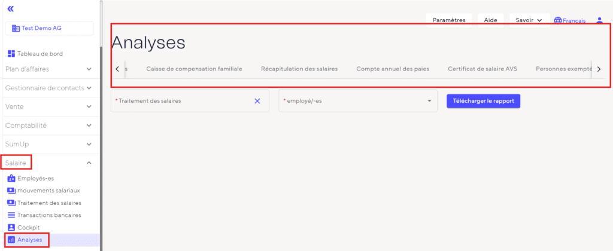This screenshot has width=613, height=251.
Task: Switch to Récapitulation des salaires tab
Action: coord(299,69)
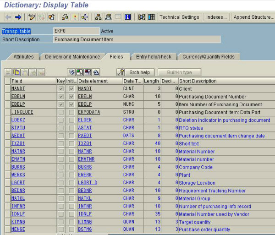Screen dimensions: 275x235
Task: Toggle the Key checkbox for EBELP row
Action: point(61,104)
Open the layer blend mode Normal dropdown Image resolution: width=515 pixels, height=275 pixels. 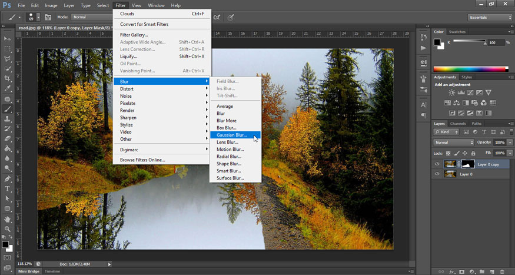454,143

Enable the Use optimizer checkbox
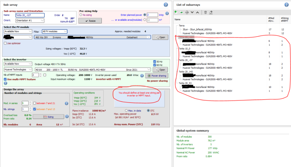(5, 43)
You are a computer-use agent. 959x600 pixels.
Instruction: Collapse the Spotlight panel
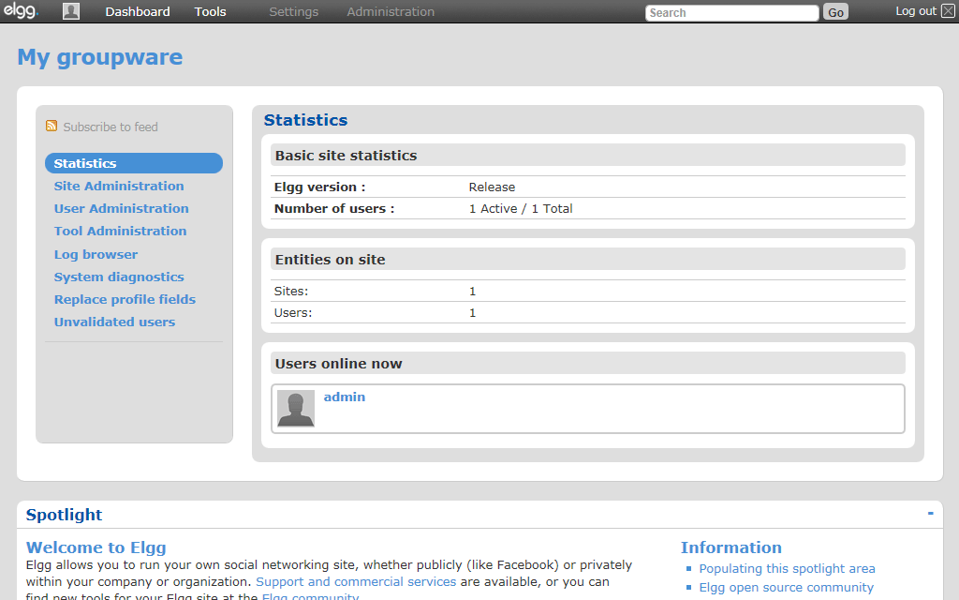pos(930,513)
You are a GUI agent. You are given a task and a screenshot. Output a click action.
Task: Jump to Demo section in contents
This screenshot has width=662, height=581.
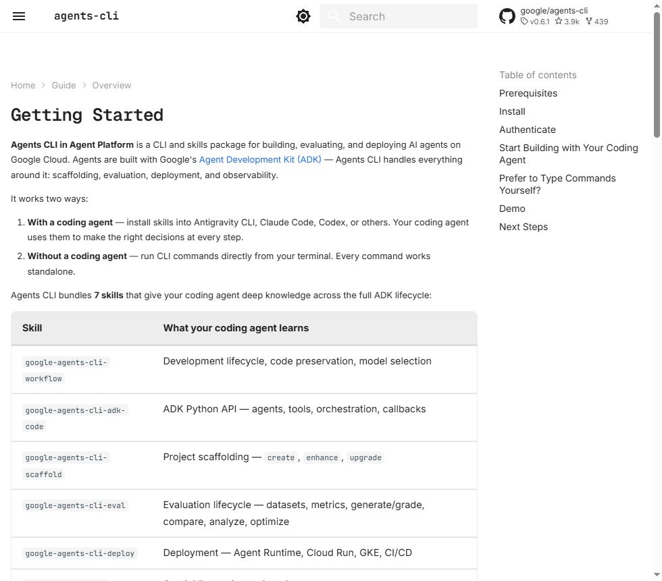pyautogui.click(x=512, y=209)
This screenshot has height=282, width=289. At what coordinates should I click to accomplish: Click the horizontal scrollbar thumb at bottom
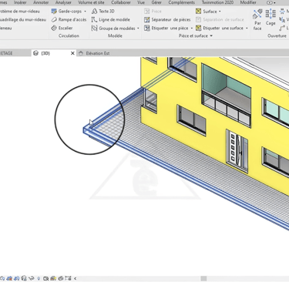203,278
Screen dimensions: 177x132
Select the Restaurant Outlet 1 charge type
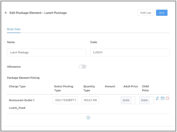(x=22, y=100)
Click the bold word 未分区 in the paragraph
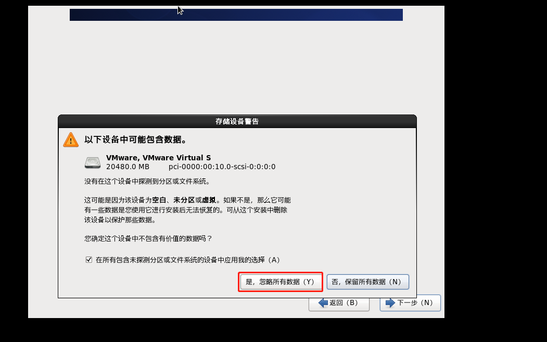The width and height of the screenshot is (547, 342). [184, 200]
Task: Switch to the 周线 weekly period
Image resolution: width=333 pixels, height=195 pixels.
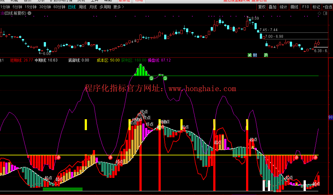Action: (83, 7)
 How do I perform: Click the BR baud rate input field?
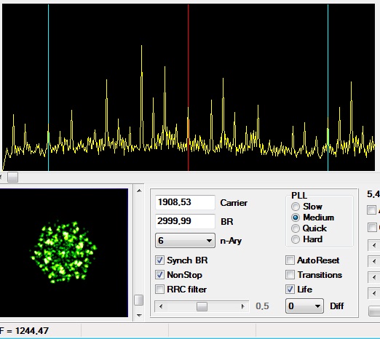185,221
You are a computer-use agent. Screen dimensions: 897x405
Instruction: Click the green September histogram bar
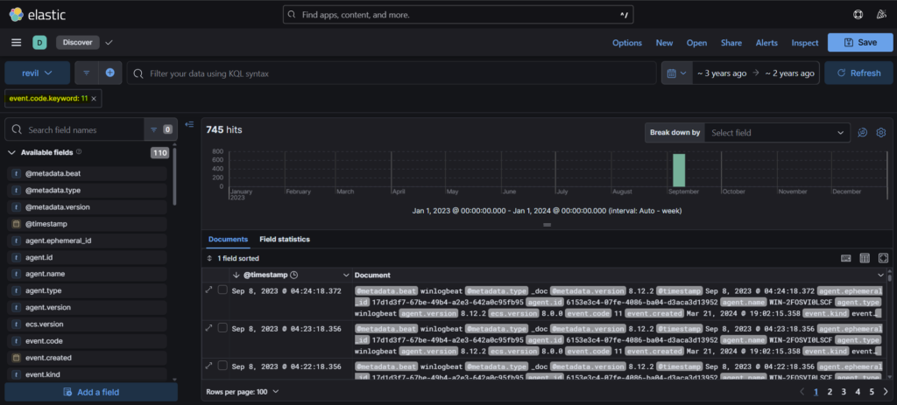click(678, 170)
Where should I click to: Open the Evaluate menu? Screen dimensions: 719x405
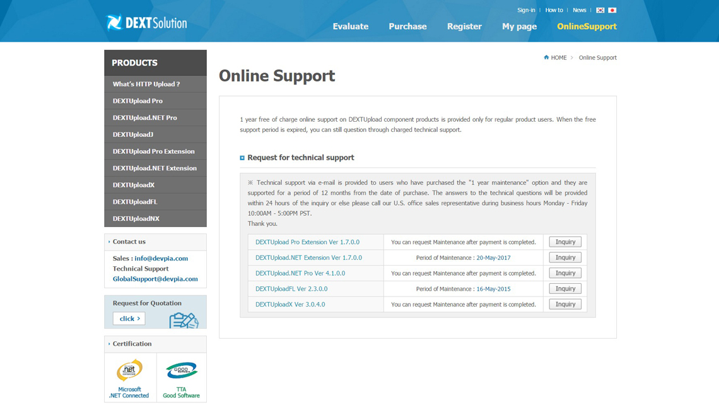click(x=350, y=26)
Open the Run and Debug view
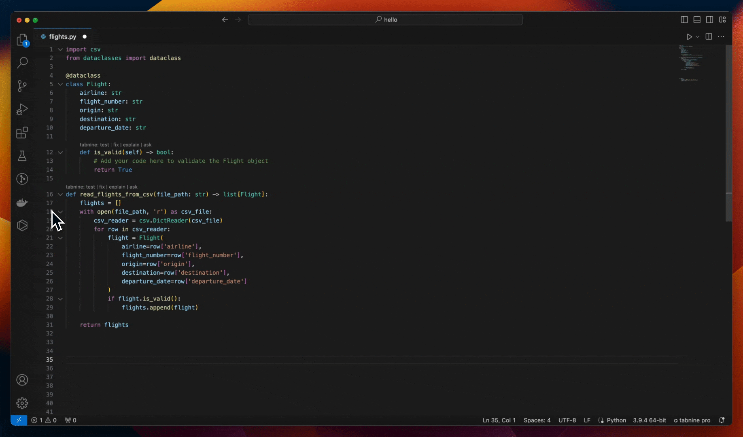743x437 pixels. [22, 109]
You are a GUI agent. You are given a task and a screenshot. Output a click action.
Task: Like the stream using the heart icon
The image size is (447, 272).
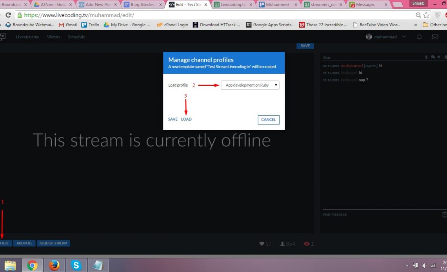(x=262, y=243)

———

Work request: Leave the pictures out. Extract exactly the lines running from the one with "How do I perform: Click" through the last entry, both ends included.

Response area:
 How do I perform: Click the BR baud rate input field?
185,221
You are a computer-use agent. Screen dimensions: 897x405
Instruction: Click the green September histogram bar
click(678, 170)
Where should I click to: Open the Evaluate menu? Screen dimensions: 719x405
click(x=350, y=26)
Open the Run and Debug view
743x437 pixels. [22, 109]
You are a GUI agent. You are given a task and a screenshot. Output a click action.
Task: Like the stream using the heart icon
The image size is (447, 272).
(x=262, y=243)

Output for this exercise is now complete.